- [Text block]
+ + +

[R-sig-Geo] Characterizing the position (central vs peripheral) of a point in a point pattern

Adrian.Baddeley at csiro.au Adrian.Baddeley at csiro.au
Mon May 4 03:17:46 CEST 2009


Alexandre VILLERS alexandre.villers at cebc.cnrs.fr<mailto:alexandre.villers at cebc.cnrs.fr> wrote:
> I would like to characterize the position of  a given nest in a
> population of breeding birds. Does anyone know a statisitics (and
> associated R package) that could objectively tell whether a nest has a
> central or peripheral location ? It also needs to be density independent
> (not affected by sample size)

There are many ways of doing this. A pivotal question is: what do you want to happen
in the situation where the majority of birds cluster around the edge of the spatial domain,
or where the majority of bords cluster in the middle of the domain.
For example, suppose most birds prefer to nest close to the edge of a rocky island. Where should we draw the 50/50 line (i.e. where nests are neither central nor peripheral)? Is it (a)  through the middle of the island, halfway between the centre and the periphery of the rookery? or (b) through the middle of the population, with 50% of the nests on one side and 50% on the other side?

+ + +

- [Stored records]

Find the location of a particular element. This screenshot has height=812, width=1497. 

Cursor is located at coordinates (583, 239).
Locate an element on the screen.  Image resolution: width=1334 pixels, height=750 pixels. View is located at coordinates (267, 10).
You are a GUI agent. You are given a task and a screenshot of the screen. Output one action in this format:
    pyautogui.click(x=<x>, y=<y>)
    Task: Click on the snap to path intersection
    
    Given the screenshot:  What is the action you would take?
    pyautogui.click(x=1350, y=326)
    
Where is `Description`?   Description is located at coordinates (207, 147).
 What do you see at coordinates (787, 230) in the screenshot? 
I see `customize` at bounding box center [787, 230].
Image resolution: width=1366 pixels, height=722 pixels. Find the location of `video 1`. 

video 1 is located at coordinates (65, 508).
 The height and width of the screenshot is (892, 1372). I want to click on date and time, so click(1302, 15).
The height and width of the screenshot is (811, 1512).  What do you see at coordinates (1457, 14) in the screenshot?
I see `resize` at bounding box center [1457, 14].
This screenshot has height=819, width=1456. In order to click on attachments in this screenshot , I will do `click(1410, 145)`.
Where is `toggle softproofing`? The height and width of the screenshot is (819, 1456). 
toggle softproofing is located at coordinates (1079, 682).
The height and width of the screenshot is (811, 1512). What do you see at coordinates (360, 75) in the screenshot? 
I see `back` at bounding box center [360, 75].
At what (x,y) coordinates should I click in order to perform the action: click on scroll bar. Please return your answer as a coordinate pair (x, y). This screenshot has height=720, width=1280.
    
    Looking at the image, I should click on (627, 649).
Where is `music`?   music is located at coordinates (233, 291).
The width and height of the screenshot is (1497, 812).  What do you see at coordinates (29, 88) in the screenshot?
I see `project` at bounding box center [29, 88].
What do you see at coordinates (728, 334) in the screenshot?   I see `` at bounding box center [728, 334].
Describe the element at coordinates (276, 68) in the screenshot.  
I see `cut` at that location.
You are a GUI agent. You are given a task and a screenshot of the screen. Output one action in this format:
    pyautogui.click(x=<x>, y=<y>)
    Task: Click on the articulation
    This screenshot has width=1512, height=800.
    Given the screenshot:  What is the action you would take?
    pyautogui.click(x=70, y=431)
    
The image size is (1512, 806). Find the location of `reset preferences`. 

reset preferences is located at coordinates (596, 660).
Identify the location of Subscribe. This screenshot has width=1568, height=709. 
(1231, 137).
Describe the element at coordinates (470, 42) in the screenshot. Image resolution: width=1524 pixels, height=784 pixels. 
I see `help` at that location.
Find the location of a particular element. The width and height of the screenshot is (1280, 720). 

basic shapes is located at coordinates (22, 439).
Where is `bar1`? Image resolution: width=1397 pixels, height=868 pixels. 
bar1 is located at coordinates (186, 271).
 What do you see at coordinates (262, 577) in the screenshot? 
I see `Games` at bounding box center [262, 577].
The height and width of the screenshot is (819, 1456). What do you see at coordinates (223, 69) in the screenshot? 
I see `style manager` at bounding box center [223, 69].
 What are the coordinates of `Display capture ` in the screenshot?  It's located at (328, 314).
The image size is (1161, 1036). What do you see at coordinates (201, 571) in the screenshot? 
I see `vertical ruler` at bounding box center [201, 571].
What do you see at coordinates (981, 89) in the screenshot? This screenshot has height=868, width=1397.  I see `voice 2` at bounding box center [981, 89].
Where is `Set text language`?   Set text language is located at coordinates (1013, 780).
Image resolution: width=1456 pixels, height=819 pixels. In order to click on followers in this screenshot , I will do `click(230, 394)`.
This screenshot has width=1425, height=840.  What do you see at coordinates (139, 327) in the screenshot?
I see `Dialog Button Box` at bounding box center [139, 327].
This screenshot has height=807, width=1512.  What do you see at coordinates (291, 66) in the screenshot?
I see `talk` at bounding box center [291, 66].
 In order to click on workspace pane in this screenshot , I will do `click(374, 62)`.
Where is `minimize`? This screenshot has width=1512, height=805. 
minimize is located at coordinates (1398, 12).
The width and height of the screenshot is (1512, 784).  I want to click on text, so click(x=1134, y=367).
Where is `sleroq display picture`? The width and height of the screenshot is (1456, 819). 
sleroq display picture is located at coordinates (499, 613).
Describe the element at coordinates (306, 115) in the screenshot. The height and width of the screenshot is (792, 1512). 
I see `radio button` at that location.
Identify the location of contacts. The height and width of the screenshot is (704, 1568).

+ + +

- [To do]
**A.** Rewrite the paragraph of the nest-position post that begins "For example, suppose most birds prefer" as a short list, keeping its main facts.
**B.** According to the nest-position post, what must the statistic for a nest's position be independent of?
**C.** Continue the nest-position post from its last sentence.

- [Task responses]
**A.**
- Example: most birds prefer to nest close to the edge of a rocky island.
- Question: where should the 50/50 line go, where nests are neither central nor peripheral?
- Option (a): through the middle of the island, halfway between the center and the periphery of the rookery.
- Option (b): through the middle of the population, with 50% of the nests on each side.

**B.** It must be density independent, meaning not affected by sample size.

**C.**
If the answer is (a) then you could simply measure distances. In the 'spatstat' package for example, if X is a point pattern of birds' nests,
               B <- ripras(X)
               C <- centroid.owin(B)
               DB <- distmap(as.psp(B))
               DC <- distmap(as.ppp(C, B))
               value <- DC[X]/(DC[X] + DB[X])
Then 'value' is a fraction that equals 0 at the centroid, 1 at the boundary, and 0.5 halfway between.

If the answer is (b) then you probably need to use quantiles of the distances.

               B <- ripras(X)
               DB <- distmap(as.psp(B))
               value <- rank(DB[X])/X$n

then 'value' is a fraction that approaches 1 for nests close to the boundary, approaches 0 for nests furthest from the boundary, and 0.5 for a nest which is closer to the boundary than 50% of the other nests, and further from the boundary than 50% of other nests.